Zamanının şeyhlerin şeyhi
Şahabeddin Suhreverdi, halifeden bu sözleri duyunca:
Bunu ancak Belh’li Baha’addin
Veled söyleyebilir” dedi.
Böylece Bağdat’ın uluları ve
küçükleri tam bir aşk ve doğrulukla Baha Veled’i karşılamaya gittiler.
Suhreverdi katırdan inip
nezaketle Baha Veled’in dizini öptü, hizmette bulundu ve tekkesine doğru
yürüdü.
Sultan-ül- ulema “ İmamlara
medrese daha münasiptir” diye buyurup Muntansıriye medresesine indi.
Baha Veled, Suhreverdi’ye
hitaben:
“Biz burada demir atıp kalmak
istiyorduk;
Fakat yalnız aziz olan Tanrı
isterse şeyhin gösterdiği iyi muamele sayesinde Mekke’ye gitmek üzere ihrama
bürünmeyi tercih ediyoruz” dedi.
*
Hoş geldin hediyesi olarak
halife, ona çeşitli yemeklerle beraber altın bir tabak içinde üç bin mısır
altını gönderdi.
Baha Veled:
“Halifenin malı haram ve
şüphelidir” diyerek gönderilen hediyeleri kabul etmedi. Ve
“ Kendini içkiye, çalgıları
ve şarkıları dinlemeye veren bir kimsenin yüzü görülmeye ve bulunduğu yerde
oturmağa layık değildir” dedi.
Bu haber halifenin kulağına
gider gitmez, son derecede kederlenip üzüldü.
Halife Suhreverdi’yi huzuruna
çağırdı,
“Bu adamın yüzünü mutlaka
görmem lazımdır” dedi.
Suhreverdi de
“Ey yeryüzünün halifesi!
O sizinle yüz yüze gelmeye
razı olmuyor.
Ben o ulu kişinin olağan üstü
heybetiyle, halife hazretlerinin vereceği ceza arasında şaşırmış kalmışım” diye
cevap verdi.
Bunun üzerine halife:
“Çaresiz, onun yüzünü
görebilmem için bir çare bulmak lazımdır” diye buyurdu.
Şeyh:
“Onun yüzünü belki Cuma günü
camide görebiliriz” dedi ve kalkıp Sultan-ül-ulema’nın huzuruna geldi.

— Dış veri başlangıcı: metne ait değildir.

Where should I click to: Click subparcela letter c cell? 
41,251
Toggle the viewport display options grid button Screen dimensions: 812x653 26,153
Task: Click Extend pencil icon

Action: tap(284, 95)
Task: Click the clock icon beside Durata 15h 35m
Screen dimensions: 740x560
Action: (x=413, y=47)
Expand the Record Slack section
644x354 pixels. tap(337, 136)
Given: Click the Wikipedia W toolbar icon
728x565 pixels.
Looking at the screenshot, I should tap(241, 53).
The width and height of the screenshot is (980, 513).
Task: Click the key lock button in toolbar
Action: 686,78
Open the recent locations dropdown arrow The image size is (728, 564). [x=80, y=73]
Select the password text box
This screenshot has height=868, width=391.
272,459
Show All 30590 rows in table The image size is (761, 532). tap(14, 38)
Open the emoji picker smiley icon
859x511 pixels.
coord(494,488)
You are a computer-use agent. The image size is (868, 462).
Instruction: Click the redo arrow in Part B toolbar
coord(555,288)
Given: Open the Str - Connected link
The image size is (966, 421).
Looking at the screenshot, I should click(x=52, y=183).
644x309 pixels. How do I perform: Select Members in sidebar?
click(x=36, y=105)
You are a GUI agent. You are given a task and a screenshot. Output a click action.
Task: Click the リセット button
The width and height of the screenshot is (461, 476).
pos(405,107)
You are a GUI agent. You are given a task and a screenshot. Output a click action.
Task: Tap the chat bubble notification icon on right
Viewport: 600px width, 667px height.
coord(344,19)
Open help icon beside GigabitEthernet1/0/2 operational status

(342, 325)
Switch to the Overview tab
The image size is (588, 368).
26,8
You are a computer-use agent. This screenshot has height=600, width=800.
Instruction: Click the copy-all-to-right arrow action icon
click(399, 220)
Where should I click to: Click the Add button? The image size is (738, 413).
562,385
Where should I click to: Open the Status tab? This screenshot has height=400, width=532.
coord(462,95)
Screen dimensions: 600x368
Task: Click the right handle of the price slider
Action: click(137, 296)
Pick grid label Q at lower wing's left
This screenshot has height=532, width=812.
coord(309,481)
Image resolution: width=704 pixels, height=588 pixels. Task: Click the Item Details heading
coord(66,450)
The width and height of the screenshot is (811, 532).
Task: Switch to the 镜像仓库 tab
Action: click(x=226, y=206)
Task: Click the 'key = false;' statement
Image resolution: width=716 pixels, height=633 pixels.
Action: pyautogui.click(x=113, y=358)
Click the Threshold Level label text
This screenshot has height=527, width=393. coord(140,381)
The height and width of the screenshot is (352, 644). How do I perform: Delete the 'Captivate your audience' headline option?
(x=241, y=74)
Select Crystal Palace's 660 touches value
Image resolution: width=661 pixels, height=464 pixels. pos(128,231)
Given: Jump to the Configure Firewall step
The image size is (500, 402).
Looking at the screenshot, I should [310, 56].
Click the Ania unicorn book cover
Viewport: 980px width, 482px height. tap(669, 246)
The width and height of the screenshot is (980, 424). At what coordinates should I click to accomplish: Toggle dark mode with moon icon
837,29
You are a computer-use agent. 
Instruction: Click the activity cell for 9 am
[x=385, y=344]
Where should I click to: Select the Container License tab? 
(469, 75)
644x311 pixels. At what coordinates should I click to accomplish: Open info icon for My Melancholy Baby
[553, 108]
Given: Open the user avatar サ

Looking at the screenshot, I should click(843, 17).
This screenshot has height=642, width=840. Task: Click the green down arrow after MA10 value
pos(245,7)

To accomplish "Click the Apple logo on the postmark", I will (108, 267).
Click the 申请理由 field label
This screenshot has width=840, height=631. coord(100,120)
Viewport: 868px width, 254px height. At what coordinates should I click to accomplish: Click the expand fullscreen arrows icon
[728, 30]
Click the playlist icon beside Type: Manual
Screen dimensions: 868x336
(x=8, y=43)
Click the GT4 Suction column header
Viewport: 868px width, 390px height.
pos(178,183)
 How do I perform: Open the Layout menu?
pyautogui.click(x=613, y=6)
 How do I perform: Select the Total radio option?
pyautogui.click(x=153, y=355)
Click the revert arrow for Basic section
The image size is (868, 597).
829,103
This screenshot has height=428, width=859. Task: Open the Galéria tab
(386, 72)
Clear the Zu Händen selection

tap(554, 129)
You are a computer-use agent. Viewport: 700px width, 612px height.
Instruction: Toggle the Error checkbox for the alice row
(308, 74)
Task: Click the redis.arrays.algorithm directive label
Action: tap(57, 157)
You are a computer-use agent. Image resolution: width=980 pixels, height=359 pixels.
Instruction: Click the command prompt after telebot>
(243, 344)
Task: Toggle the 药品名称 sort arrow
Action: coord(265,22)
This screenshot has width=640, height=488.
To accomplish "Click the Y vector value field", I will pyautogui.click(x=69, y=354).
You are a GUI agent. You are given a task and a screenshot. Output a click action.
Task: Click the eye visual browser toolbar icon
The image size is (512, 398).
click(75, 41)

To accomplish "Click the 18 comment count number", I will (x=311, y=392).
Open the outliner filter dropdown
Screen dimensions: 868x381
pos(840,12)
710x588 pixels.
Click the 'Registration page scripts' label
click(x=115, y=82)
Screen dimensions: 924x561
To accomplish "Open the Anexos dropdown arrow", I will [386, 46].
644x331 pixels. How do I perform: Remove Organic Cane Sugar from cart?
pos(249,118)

Ondan bir vaazda bulunmasını
rica ederek,
“Bütün Bağdat ahalisi büyük
ve küçükler candan ve âşıklara yaraşır bir niyazla senin meclisine vurgun ve
susamışlardır.
(Zikret (Allah beni anın diyor), çünkü benim
zikrim müminlere faydalıdır)
Ayetine icabet ederek inayet
buyurursunuz.
Onların ricalarının kabul
edileceği umulur” dedi.
Sultan davete icabet ederek
razı oldu.
Bağdat şehrinde Baha Veled’in
Cuma günü vaiz vereceği haberi yayıldı.
Bütün Bağdat halkı büyük
camiye toplandılar, sesi güzel hafızların her biri Kuran’ın muhtelif
yerlerinden ayetler ve on ayet uzunluğunda bölümler okudular.
Baba Veled o kadar güzel,
ince, garip ve dakik şeyler söyledi ki, mecliste bulunanların hepsi baştanbaşa
mest oldular ve kendilerinden geçtiler.
Halife anlatılmayacak
derecede ağladı.
Baha Veled mübarek sarığını
kaldırdı ve yüzünü halifeye çevirerek:
“Ey Abbas oğullarının halefi!
Yazıklar olsun, sen Salih bir
halef değilsin.
Böyle mi yaşamak lazımdır?
Şeriat dininde şeriatsızlık
yaşanır mı?
Acaba bu delili Tanrı’nın
kitabında okudun mu?
Bu fetvayı peygamberlerin
hadislerinde buldun mu?
Bu delili ilk dört halifenin
sözlerinde ve din imamlarının yaptıklarında rastladın mı?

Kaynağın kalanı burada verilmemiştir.